> [Set task]: Could you reproduce all the records below unchanged, except with every "computer-use agent" switched to "screen-control agent"?

- - - -

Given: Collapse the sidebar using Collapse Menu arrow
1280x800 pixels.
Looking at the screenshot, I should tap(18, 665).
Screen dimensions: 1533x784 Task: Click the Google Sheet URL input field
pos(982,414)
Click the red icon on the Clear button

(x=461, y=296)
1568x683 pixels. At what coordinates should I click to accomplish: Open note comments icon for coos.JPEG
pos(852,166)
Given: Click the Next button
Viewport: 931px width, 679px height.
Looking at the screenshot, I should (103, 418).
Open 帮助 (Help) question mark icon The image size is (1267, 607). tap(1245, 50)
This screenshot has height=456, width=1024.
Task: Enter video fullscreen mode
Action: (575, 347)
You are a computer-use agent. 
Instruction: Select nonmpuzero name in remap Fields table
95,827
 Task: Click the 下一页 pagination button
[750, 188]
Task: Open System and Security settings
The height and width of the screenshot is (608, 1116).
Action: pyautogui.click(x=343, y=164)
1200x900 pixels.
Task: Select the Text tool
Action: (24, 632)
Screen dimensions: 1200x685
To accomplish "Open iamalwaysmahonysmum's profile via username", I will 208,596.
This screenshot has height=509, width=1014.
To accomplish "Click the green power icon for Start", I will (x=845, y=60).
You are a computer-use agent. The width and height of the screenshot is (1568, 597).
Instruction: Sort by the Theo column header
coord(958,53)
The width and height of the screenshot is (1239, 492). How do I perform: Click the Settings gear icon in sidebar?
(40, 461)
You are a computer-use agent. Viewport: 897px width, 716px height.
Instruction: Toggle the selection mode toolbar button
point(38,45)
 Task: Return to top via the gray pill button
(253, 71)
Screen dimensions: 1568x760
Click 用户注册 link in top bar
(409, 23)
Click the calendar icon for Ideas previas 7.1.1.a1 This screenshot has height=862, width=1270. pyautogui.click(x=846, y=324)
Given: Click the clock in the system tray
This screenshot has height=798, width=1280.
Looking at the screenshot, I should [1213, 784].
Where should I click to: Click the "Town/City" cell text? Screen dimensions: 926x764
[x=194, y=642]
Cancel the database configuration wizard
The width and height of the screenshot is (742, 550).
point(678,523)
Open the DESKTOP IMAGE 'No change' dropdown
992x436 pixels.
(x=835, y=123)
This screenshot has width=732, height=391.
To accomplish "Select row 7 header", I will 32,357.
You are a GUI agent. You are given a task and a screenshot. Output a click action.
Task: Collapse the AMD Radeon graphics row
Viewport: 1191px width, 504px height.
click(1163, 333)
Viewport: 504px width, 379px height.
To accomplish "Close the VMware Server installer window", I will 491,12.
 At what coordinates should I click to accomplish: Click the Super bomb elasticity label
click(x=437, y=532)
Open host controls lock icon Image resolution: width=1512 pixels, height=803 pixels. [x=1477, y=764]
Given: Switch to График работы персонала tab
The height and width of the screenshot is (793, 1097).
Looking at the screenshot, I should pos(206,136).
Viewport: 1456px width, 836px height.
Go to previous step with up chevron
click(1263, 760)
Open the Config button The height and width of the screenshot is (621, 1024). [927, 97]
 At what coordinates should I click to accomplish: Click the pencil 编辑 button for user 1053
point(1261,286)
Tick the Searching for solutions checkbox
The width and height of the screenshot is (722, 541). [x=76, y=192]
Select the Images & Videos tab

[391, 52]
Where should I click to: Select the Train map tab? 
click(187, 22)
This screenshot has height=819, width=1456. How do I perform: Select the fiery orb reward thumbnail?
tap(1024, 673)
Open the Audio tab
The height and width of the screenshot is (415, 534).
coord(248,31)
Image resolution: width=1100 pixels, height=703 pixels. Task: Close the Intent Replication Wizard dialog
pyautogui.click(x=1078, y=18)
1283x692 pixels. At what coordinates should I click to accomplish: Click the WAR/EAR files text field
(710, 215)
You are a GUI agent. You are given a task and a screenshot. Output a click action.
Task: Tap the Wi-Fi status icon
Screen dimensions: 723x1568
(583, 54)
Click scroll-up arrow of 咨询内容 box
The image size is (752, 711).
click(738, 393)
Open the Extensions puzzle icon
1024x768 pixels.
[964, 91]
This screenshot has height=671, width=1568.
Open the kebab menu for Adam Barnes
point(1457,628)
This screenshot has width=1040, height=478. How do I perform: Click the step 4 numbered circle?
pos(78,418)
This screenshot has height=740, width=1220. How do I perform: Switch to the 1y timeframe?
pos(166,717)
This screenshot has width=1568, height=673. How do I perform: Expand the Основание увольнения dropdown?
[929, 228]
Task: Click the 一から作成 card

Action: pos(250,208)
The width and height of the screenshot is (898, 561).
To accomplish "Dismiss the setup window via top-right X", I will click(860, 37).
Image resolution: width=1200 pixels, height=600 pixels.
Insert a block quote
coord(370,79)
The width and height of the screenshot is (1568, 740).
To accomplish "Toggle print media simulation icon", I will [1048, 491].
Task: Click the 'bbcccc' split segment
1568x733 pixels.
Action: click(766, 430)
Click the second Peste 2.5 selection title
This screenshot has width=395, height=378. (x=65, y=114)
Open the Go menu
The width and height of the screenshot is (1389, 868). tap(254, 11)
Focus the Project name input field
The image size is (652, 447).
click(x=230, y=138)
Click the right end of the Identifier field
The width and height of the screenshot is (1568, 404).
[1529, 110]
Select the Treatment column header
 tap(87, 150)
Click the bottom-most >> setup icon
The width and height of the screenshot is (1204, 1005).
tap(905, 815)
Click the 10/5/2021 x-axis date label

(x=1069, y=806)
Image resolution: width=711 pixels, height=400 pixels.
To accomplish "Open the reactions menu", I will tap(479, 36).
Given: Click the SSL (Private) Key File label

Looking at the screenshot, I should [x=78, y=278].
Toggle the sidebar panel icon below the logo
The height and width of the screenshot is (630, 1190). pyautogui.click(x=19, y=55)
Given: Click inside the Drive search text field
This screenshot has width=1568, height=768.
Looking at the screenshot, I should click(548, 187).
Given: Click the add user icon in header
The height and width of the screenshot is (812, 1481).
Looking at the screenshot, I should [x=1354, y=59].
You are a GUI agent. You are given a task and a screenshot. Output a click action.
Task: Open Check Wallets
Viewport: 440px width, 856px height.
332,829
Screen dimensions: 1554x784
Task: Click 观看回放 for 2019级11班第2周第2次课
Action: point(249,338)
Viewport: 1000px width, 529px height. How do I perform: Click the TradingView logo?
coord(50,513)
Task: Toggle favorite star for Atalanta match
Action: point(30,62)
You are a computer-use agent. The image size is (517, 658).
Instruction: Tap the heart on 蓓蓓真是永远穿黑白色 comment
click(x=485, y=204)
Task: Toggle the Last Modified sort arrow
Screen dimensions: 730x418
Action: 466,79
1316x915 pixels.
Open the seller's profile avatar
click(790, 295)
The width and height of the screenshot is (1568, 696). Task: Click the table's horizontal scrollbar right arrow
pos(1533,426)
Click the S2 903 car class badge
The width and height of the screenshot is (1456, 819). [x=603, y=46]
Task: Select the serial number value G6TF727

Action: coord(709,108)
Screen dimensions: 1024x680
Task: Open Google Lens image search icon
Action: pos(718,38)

- - - -

> [Full solution]:
Given: Collapse the sidebar using Collapse Menu arrow
1280x800 pixels.
Looking at the screenshot, I should tap(18, 665).
Screen dimensions: 1533x784 Task: Click the Google Sheet URL input field
pos(982,414)
Click the red icon on the Clear button

(x=461, y=296)
1568x683 pixels. At what coordinates should I click to accomplish: Open note comments icon for coos.JPEG
pos(852,166)
Given: Click the Next button
Viewport: 931px width, 679px height.
Looking at the screenshot, I should (103, 418).
Open 帮助 (Help) question mark icon The image size is (1267, 607). tap(1245, 50)
This screenshot has height=456, width=1024.
Task: Enter video fullscreen mode
Action: (575, 347)
You are a screen-control agent. 
Instruction: Select nonmpuzero name in remap Fields table
95,827
 Task: Click the 下一页 pagination button
[750, 188]
Task: Open System and Security settings
The height and width of the screenshot is (608, 1116).
Action: pyautogui.click(x=343, y=164)
1200x900 pixels.
Task: Select the Text tool
Action: (24, 632)
Screen dimensions: 1200x685
To accomplish "Open iamalwaysmahonysmum's profile via username", I will 208,596.
This screenshot has height=509, width=1014.
To accomplish "Click the green power icon for Start", I will (x=845, y=60).
You are a screen-control agent. The width and height of the screenshot is (1568, 597).
Instruction: Sort by the Theo column header
coord(958,53)
The width and height of the screenshot is (1239, 492). How do I perform: Click the Settings gear icon in sidebar?
(40, 461)
You are a screen-control agent. Viewport: 897px width, 716px height.
Instruction: Toggle the selection mode toolbar button
point(38,45)
 Task: Return to top via the gray pill button
(253, 71)
Screen dimensions: 1568x760
Click 用户注册 link in top bar
(409, 23)
Click the calendar icon for Ideas previas 7.1.1.a1 This screenshot has height=862, width=1270. pyautogui.click(x=846, y=324)
Given: Click the clock in the system tray
This screenshot has height=798, width=1280.
Looking at the screenshot, I should [1213, 784].
Where should I click to: Click the "Town/City" cell text? Screen dimensions: 926x764
[x=194, y=642]
Cancel the database configuration wizard
The width and height of the screenshot is (742, 550).
point(678,523)
Open the DESKTOP IMAGE 'No change' dropdown
992x436 pixels.
(x=835, y=123)
This screenshot has width=732, height=391.
To accomplish "Select row 7 header", I will 32,357.
You are a GUI agent. You are given a task and a screenshot. Output a click action.
Task: Collapse the AMD Radeon graphics row
Viewport: 1191px width, 504px height.
click(1163, 333)
Viewport: 504px width, 379px height.
To accomplish "Close the VMware Server installer window", I will 491,12.
 At what coordinates should I click to accomplish: Click the Super bomb elasticity label
click(x=437, y=532)
Open host controls lock icon Image resolution: width=1512 pixels, height=803 pixels. [x=1477, y=764]
Given: Switch to График работы персонала tab
The height and width of the screenshot is (793, 1097).
Looking at the screenshot, I should pos(206,136).
Viewport: 1456px width, 836px height.
Go to previous step with up chevron
click(1263, 760)
Open the Config button The height and width of the screenshot is (621, 1024). [927, 97]
 At what coordinates should I click to accomplish: Click the pencil 编辑 button for user 1053
point(1261,286)
Tick the Searching for solutions checkbox
The width and height of the screenshot is (722, 541). [x=76, y=192]
Select the Images & Videos tab

[391, 52]
Where should I click to: Select the Train map tab? 
click(187, 22)
This screenshot has height=819, width=1456. How do I perform: Select the fiery orb reward thumbnail?
tap(1024, 673)
Open the Audio tab
The height and width of the screenshot is (415, 534).
coord(248,31)
Image resolution: width=1100 pixels, height=703 pixels. Task: Close the Intent Replication Wizard dialog
pyautogui.click(x=1078, y=18)
1283x692 pixels. At what coordinates should I click to accomplish: Click the WAR/EAR files text field
(710, 215)
You are a GUI agent. You are given a task and a screenshot. Output a click action.
Task: Tap the Wi-Fi status icon
Screen dimensions: 723x1568
(583, 54)
Click scroll-up arrow of 咨询内容 box
The image size is (752, 711).
click(738, 393)
Open the Extensions puzzle icon
1024x768 pixels.
[964, 91]
This screenshot has height=671, width=1568.
Open the kebab menu for Adam Barnes
point(1457,628)
This screenshot has width=1040, height=478. How do I perform: Click the step 4 numbered circle?
pos(78,418)
This screenshot has height=740, width=1220. How do I perform: Switch to the 1y timeframe?
pos(166,717)
This screenshot has width=1568, height=673. How do I perform: Expand the Основание увольнения dropdown?
[929, 228]
Task: Click the 一から作成 card

Action: pos(250,208)
The width and height of the screenshot is (898, 561).
To accomplish "Dismiss the setup window via top-right X", I will click(860, 37).
Image resolution: width=1200 pixels, height=600 pixels.
Insert a block quote
coord(370,79)
The width and height of the screenshot is (1568, 740).
To accomplish "Toggle print media simulation icon", I will [1048, 491].
Task: Click the 'bbcccc' split segment
1568x733 pixels.
Action: click(766, 430)
Click the second Peste 2.5 selection title
This screenshot has width=395, height=378. (x=65, y=114)
Open the Go menu
The width and height of the screenshot is (1389, 868). tap(254, 11)
Focus the Project name input field
The image size is (652, 447).
click(x=230, y=138)
Click the right end of the Identifier field
The width and height of the screenshot is (1568, 404).
[1529, 110]
Select the Treatment column header
 tap(87, 150)
Click the bottom-most >> setup icon
The width and height of the screenshot is (1204, 1005).
tap(905, 815)
Click the 10/5/2021 x-axis date label

(x=1069, y=806)
Image resolution: width=711 pixels, height=400 pixels.
To accomplish "Open the reactions menu", I will tap(479, 36).
Given: Click the SSL (Private) Key File label

Looking at the screenshot, I should [x=78, y=278].
Toggle the sidebar panel icon below the logo
The height and width of the screenshot is (630, 1190). pyautogui.click(x=19, y=55)
Given: Click inside the Drive search text field
This screenshot has width=1568, height=768.
Looking at the screenshot, I should click(548, 187).
Given: Click the add user icon in header
The height and width of the screenshot is (812, 1481).
Looking at the screenshot, I should [x=1354, y=59].
You are a GUI agent. You are given a task and a screenshot. Output a click action.
Task: Open Check Wallets
Viewport: 440px width, 856px height.
332,829
Screen dimensions: 1554x784
Task: Click 观看回放 for 2019级11班第2周第2次课
Action: point(249,338)
Viewport: 1000px width, 529px height. How do I perform: Click the TradingView logo?
coord(50,513)
Task: Toggle favorite star for Atalanta match
Action: point(30,62)
You are a screen-control agent. The image size is (517, 658).
Instruction: Tap the heart on 蓓蓓真是永远穿黑白色 comment
click(x=485, y=204)
Task: Toggle the Last Modified sort arrow
Screen dimensions: 730x418
Action: 466,79
1316x915 pixels.
Open the seller's profile avatar
click(790, 295)
The width and height of the screenshot is (1568, 696). Task: Click the table's horizontal scrollbar right arrow
pos(1533,426)
Click the S2 903 car class badge
The width and height of the screenshot is (1456, 819). [x=603, y=46]
Task: Select the serial number value G6TF727

Action: coord(709,108)
Screen dimensions: 1024x680
Task: Open Google Lens image search icon
Action: pos(718,38)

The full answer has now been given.